The utility of in vivo data for risk assessment will be predicated on the quality of input data, and animal toxicology studies should conform to good laboratory practice and international guidelines such as provided by the Organization for Economic Cooperation and Development (OECD, 2005; OECD, 2009). Factors to be considered in evaluating study quality include the adequacy of the study hypothesis, experimental design, sample size, assay methods, execution of experiments, statistical analysis, and interpretation of results (NTP, 2015). The relevance the animal model to humans and evaluation of dose metrics and kinetics are also important, as discussed above. In the design of toxicology studies of particles, sufficient doses should be included to characterize the dose-response relationship from low doses to over-loading doses (ILSI , 2000; Oberdörster, 1997; Kuempel et al., 2014; Pauluhn, 2011). Mice are another commonly used species in nanotoxicology studies, and further evaluations are needed to compare the dose-response relationships in mice to humans, and in other animal species, strains, and sexes (Teeguarden et al., 2014).

Many of the anticipated approaches to identify hazards of ENMs will involve the use of in vitro models, which are a key component of alternative test systems (Maier, 2011; Nel et al., 2013; Oberdörster et al., 2005; Stone et al., 2014; Savolainen and Vartio, 2017). The use of in vitro testing for ENMs has increased dramatically in the last decade and the number of possible tests is large. In vitro tests may be useful in comparative potency analyses and categorical frameworks. In vitro assays should assess key events in the biological mechanism of action to ensure that appropriate endpoints are addressed (Stone et al., 2014). Since in vitro assays target specific processes, a combination of several in vitro assays are likely required to assess different aspects of hazard. Lai (2017) has identified the limitations of in vitro tests for ENMs (Table 2). Clearly, in vitro testing of ENMs is a critical part of hazard and ultimately risk assessment according to 21st century toxicology (NAS, 2007; NAS, 2017). Approaches suggested for using in vitro toxicology data of ENMs in risk assessment involve a tiered approach.
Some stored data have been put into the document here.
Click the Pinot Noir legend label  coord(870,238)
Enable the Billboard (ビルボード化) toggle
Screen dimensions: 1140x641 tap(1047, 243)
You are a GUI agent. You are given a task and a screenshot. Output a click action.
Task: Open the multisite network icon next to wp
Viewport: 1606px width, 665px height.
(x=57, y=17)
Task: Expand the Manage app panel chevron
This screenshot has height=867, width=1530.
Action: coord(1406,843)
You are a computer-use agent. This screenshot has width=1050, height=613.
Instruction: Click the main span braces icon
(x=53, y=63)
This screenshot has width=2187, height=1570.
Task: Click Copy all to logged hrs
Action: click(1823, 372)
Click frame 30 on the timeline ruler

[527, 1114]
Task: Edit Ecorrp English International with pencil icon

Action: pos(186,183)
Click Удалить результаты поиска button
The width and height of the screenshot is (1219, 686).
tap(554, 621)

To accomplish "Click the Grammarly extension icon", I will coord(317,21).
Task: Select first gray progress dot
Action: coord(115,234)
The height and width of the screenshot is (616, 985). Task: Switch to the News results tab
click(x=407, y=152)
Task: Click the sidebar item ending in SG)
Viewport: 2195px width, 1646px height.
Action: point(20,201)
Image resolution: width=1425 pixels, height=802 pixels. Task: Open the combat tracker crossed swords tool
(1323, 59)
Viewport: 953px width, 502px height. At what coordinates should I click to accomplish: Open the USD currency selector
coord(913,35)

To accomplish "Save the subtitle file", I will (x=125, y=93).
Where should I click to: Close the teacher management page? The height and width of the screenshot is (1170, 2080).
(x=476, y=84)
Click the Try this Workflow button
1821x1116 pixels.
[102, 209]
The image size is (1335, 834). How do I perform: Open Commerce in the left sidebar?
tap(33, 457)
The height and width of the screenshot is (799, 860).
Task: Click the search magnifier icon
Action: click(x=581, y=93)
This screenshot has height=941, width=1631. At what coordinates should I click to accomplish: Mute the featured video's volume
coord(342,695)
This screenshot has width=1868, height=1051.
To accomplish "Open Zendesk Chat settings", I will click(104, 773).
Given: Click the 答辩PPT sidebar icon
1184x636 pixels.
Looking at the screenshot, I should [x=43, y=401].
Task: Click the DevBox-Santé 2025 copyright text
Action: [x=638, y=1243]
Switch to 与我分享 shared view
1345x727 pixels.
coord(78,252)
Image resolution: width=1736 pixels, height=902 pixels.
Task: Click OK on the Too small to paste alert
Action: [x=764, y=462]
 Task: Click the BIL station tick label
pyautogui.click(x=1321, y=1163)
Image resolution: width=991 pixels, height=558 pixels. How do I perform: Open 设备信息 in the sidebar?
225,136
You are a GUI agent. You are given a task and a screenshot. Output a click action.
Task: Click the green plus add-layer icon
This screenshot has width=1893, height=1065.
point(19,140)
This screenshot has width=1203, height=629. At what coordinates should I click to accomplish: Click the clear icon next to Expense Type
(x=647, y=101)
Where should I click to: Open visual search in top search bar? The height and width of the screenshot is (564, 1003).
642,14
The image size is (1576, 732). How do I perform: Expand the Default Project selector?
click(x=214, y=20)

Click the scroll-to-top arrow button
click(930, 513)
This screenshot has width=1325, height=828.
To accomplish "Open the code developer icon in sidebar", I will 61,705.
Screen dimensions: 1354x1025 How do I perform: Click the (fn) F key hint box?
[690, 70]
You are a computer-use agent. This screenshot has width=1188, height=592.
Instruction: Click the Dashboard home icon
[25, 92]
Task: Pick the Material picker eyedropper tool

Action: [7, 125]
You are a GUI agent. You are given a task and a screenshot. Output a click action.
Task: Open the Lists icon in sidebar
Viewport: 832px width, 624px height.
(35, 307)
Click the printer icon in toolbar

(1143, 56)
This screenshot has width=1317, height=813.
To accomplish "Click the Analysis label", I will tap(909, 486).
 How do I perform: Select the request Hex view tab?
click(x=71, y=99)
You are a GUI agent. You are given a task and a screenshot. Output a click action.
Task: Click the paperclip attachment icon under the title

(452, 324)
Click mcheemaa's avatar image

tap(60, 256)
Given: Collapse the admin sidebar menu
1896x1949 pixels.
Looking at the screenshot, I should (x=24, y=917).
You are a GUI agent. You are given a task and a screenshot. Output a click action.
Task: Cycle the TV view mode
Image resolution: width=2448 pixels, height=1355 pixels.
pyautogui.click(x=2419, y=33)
The first tiers include physicochemical particle characterization and in vitro toxicology testing, followed by the selection of a subset of nanoparticles for a limited number of in vivo tests in rodents and comparison of dose-response relationships to those for reference materials of each class/subclass of nanoparticles (Kuempel et al., 2012; Lai and Warheit, 2015; Lai, 2017; Nel et al., 2013; Oberdörster et al., 2005; Stone et al., 2014). Biological mode of action data may be used in defining the categories by the performance of in vitro or in vivo high throughput genomics and or proteomics to investigate underlying mechanisms which can be tested further. As discussed in Section 3.2, a key issue in the use of in vitro data in hazard and risk assessment is to determine the in vitro doses that are equivalent to realistic in vivo exposures Oberdörster et al., 2005).